### Source extract
# Bin Laden arm in Iraq



## sevendogs (Sep 19, 2003)

Now, it is even more clear that Bush made a huge tactical mistake by removing Saddam prematurely. By removing Saddam, he provided an excellent opportunity for Alqueda to expand, gain popularity among Muslims, recruit new memebrs and kill more Americans. Instead of Saddam, we are going to have a cleric Shiite government in Iraq. It will be very anti-American, but much stronger then Saddam's regime was. Saddam was like scorpion in a jar.


----------



## buckseye (Dec 8, 2003)

uke:


----------



## sevendogs (Sep 19, 2003)

buckseye said:


> uke:


  I guess, you did not like it. We are moving back to Middle Age time in our country. The education includes creationism, SS is being eliminated, we will see beggars singing near churches door steps, tortures are back in Iraq's prison and will be back on the US soil and our president has mentality not much different from Muslim extremists.


----------



## buckseye (Dec 8, 2003)

I don't think we are moving to the middle ages in this country but we certainly are visiting it in the middle east. I don't know where you live but we are still seeing some modernization out here on the prairie. It's a cruel world man, somebody has to take charge and it just as well be the US don't you think?? 8)

That stuff has all been said it is to late to back up time, so now regardless of right or wrong we are in it and have to stay in it for the long run.

Yesterday is history and tomorrow is a mystery 8)


----------
######
### Dataset
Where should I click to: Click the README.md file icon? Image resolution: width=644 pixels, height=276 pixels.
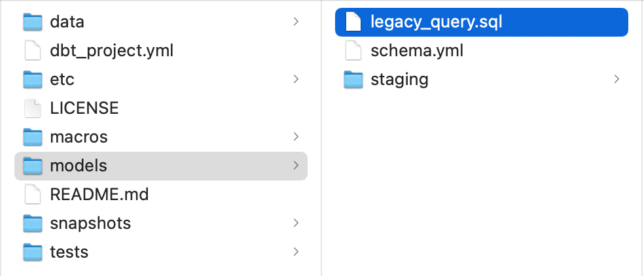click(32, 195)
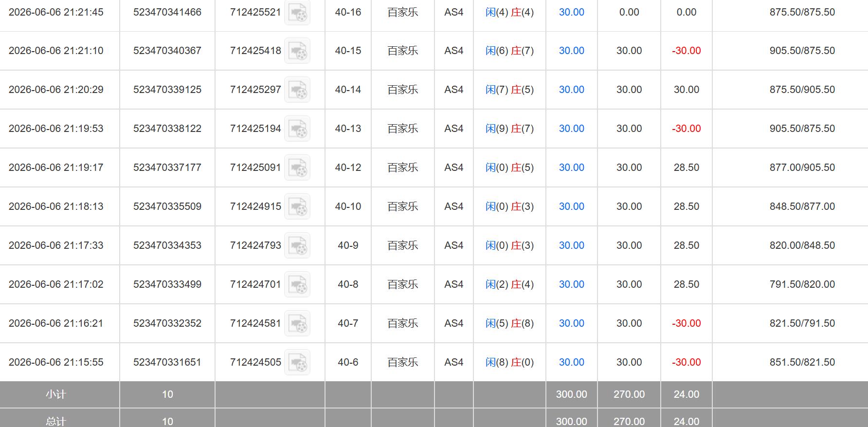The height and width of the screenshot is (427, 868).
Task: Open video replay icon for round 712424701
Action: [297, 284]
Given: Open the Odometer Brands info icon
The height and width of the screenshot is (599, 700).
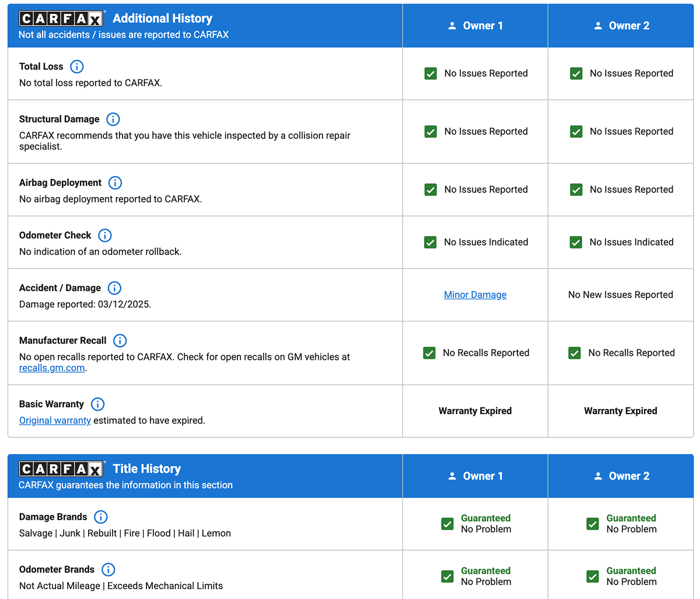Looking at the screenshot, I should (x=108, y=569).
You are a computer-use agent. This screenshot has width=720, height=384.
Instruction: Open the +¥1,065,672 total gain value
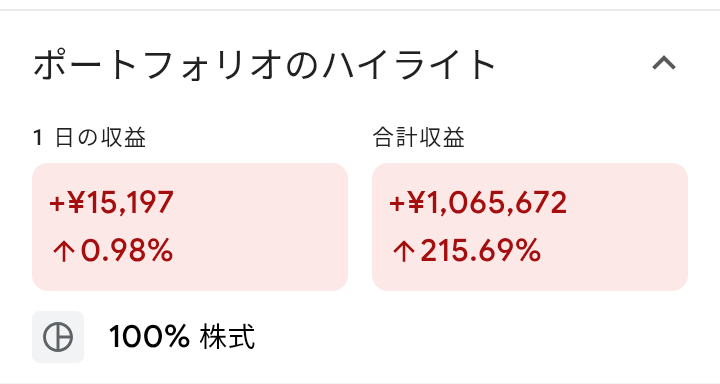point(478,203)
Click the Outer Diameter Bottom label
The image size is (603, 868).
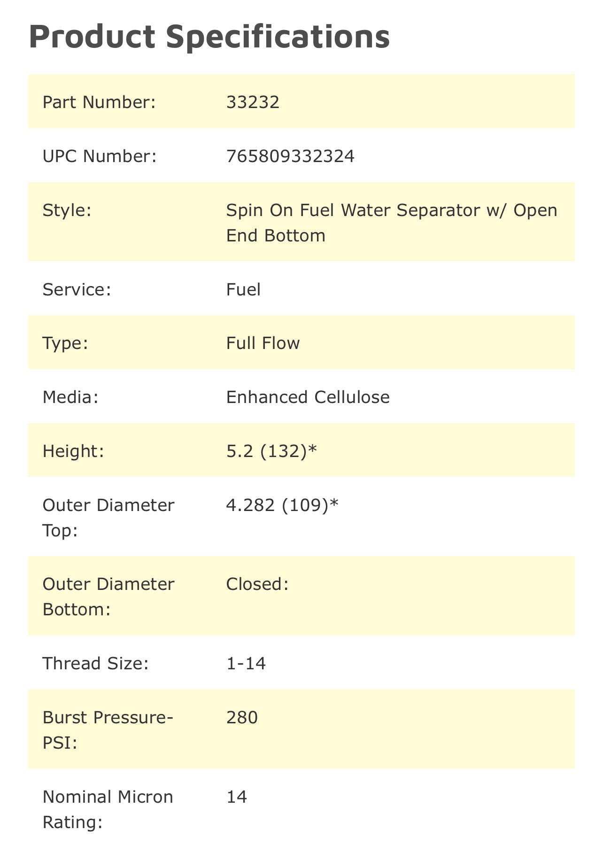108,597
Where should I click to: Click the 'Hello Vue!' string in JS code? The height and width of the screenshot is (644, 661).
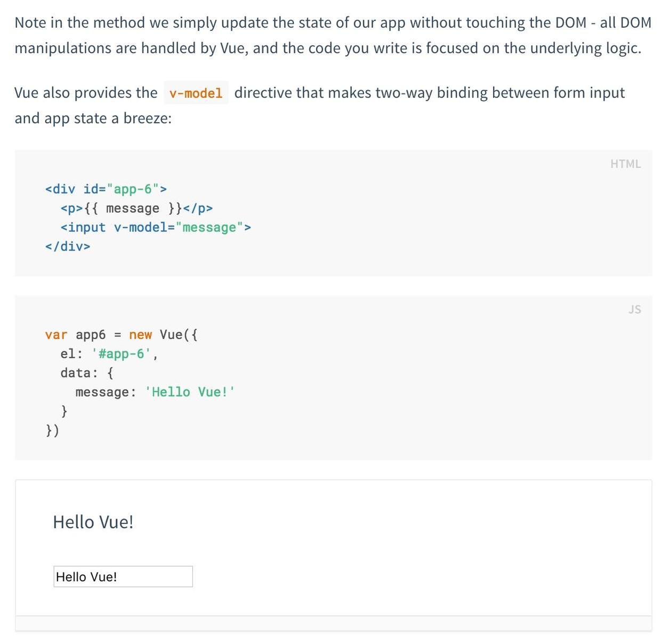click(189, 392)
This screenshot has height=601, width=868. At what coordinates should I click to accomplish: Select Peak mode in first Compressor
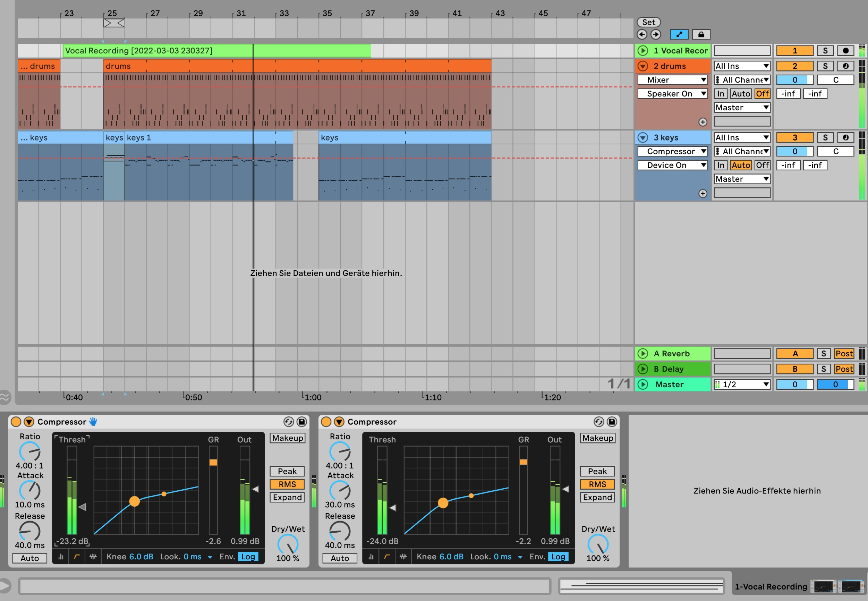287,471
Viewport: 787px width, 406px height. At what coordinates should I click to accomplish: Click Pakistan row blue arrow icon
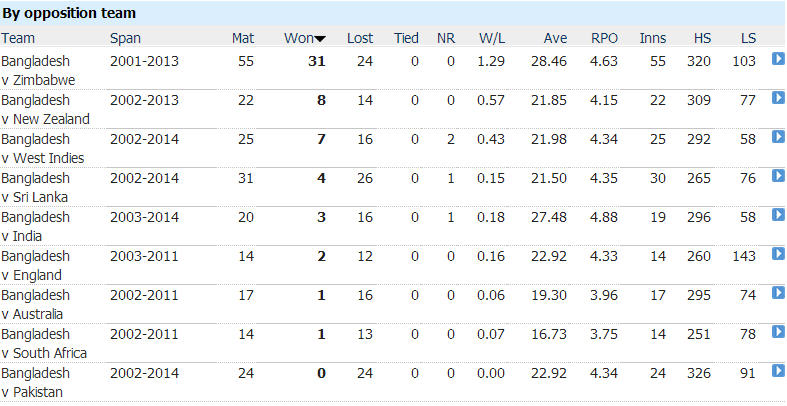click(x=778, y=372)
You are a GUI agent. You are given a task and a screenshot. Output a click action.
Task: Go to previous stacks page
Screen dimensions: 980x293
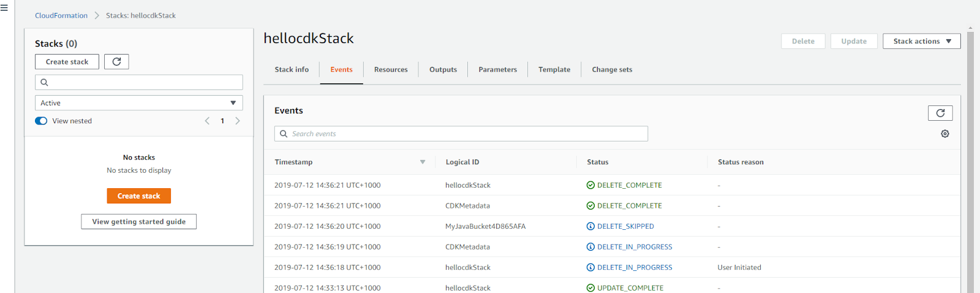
######
Required tasks
(A) In the forum thread, rewrite the stretch from "# Bin Laden" through "scorpion in a jar.", changing each "Saddam" to "Hussein".
(B) In the forum thread, what does buckseye say is still being seen out on the prairie?

Answers to the exercise
(A)
# Bin Laden arm in Iraq



## sevendogs (Sep 19, 2003)

Now, it is even more clear that Bush made a huge tactical mistake by removing Hussein prematurely. By removing Hussein, he provided an excellent opportunity for Alqueda to expand, gain popularity among Muslims, recruit new memebrs and kill more Americans. Instead of Hussein, we are going to have a cleric Shiite government in Iraq. It will be very anti-American, but much stronger then Hussein's regime was. Hussein was like scorpion in a jar.

(B) Some modernization.